*** Block opens ***
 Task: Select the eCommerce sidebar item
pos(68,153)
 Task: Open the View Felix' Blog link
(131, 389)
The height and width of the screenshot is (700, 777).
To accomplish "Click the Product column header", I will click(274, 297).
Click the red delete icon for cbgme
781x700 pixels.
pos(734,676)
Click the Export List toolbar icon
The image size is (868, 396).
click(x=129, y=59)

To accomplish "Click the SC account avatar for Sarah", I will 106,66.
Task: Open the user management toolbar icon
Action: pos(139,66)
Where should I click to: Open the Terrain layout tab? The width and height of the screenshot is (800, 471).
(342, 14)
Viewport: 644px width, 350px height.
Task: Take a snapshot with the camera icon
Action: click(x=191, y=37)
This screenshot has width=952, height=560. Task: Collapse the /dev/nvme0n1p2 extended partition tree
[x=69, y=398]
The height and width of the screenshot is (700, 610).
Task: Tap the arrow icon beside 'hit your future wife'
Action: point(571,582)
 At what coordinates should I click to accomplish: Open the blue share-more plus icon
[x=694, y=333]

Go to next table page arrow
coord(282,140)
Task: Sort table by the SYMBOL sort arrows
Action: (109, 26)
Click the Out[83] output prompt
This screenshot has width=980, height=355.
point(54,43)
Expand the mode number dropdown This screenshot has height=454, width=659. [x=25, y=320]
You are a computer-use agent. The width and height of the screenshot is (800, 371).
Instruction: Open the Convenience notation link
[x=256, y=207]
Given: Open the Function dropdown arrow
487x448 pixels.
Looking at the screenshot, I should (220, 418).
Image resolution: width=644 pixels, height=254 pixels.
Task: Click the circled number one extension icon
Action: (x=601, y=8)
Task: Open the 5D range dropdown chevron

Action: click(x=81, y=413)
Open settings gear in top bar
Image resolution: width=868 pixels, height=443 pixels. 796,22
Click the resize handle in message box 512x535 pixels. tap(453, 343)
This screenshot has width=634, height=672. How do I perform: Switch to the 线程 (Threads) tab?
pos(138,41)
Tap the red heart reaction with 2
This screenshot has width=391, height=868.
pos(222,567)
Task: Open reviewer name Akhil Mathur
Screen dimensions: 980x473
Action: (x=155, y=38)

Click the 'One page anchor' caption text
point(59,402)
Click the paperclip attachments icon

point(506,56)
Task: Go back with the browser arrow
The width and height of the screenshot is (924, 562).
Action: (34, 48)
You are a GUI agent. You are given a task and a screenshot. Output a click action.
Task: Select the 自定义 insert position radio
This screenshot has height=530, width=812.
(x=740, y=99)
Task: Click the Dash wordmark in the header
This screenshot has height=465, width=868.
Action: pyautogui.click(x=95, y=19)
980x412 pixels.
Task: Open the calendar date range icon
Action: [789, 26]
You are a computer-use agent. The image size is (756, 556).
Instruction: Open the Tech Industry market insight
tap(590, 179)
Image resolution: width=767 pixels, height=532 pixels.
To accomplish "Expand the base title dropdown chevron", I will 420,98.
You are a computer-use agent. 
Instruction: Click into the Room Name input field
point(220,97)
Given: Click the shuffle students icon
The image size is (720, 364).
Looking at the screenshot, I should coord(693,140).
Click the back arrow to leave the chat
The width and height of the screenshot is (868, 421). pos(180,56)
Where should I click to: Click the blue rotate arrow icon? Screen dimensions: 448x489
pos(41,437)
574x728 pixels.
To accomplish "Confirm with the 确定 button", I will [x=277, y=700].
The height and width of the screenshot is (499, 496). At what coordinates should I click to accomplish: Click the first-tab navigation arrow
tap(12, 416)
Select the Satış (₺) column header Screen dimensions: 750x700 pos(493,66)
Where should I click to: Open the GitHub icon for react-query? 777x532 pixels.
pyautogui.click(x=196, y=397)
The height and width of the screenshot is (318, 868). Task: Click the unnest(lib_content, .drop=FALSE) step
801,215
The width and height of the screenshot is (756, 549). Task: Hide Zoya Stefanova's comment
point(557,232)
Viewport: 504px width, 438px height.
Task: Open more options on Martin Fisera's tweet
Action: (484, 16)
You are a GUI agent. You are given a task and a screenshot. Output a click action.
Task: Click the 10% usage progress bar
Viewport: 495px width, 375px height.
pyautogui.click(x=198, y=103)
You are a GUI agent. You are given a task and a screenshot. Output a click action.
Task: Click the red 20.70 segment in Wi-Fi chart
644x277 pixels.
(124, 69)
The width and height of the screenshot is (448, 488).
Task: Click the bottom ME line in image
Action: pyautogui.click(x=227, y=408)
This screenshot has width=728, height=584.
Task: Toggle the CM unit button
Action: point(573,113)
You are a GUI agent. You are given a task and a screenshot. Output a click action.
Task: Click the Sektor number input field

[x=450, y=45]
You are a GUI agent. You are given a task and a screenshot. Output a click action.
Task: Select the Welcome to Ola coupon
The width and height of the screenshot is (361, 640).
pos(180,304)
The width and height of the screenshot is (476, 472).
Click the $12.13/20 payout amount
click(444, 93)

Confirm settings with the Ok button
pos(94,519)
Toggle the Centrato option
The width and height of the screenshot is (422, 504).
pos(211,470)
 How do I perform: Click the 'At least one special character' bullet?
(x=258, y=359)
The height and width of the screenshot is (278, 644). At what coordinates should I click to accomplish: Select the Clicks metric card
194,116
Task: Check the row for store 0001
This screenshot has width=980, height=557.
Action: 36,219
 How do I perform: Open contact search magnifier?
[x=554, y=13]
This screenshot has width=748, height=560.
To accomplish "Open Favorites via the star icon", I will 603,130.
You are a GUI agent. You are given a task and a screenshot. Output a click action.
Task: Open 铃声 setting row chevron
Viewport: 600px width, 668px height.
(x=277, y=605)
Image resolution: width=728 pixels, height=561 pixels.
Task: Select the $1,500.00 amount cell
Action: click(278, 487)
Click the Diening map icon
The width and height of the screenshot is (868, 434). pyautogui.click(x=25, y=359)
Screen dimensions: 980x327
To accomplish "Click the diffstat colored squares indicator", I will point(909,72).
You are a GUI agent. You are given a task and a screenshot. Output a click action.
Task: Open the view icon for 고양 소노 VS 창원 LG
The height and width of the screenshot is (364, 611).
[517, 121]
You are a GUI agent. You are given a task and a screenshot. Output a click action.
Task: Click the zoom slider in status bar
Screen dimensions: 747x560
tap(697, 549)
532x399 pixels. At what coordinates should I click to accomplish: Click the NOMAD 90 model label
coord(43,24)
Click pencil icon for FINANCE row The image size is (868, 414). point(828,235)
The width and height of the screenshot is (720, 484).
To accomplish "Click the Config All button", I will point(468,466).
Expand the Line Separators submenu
*** Block closes ***
Among the lines above, which ones hold the string "header"? Show them.

To accomplish "Click the Product column header", I will click(274, 297).
Task: Click the Dash wordmark in the header
Select the Satış (₺) column header Screen dimensions: 750x700 pos(493,66)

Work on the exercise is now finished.